CondNAS: Neural Architecture Search for Conditional CNNs

As deep learning has become prevalent and adopted in various application domains, the need for efficient convolution neural network (CNN) inference on diverse target platforms has increased. To address the need, a neural architecture search (NAS) technique called once-for-all, or OFA, which aims to efficiently find the optimal CNN architecture for the given target platform using genetic algorithm (GA), has recently been proposed. Meanwhile, a conditional CNN architecture, which allows early exits with auxiliary classifiers in the middle of a network to achieve efficient inference without accuracy loss or with negligible loss, has been proposed.
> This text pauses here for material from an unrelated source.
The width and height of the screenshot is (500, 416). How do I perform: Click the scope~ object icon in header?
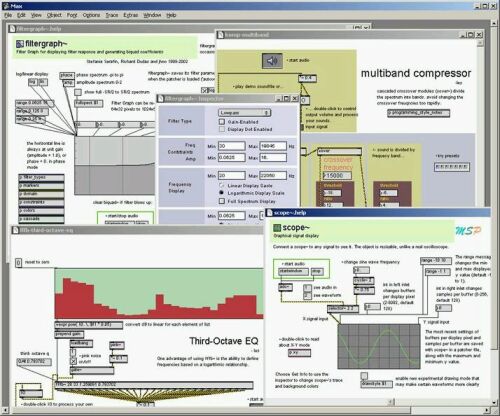point(277,228)
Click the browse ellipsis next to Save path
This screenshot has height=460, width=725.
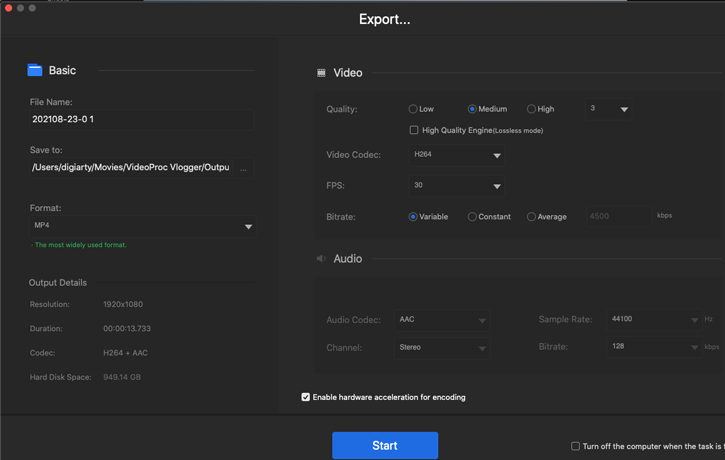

In this paper, we propose a NAS technique for the conditional CNN architecture, CondNAS, which efficiently finds a near-optimal conditional CNN architecture for the target platform using GA. By attaching auxiliary classifiers through adaptive pooling, OFA's SuperNet is successfully extended, such that it incorporates the various conditional CNN sub-networks. In addition, we devise machine learning-based prediction models for the accuracy and latency of an arbitrary conditional CNN, which are used in the GA of CondNAS to efficiently explore the large search space. The experimental results show that the conditional CNNs from CondNAS is 2.52 x and 1.75 x faster than the CNNs from OFA for Galaxy Note10+ GPU and CPU, respectively.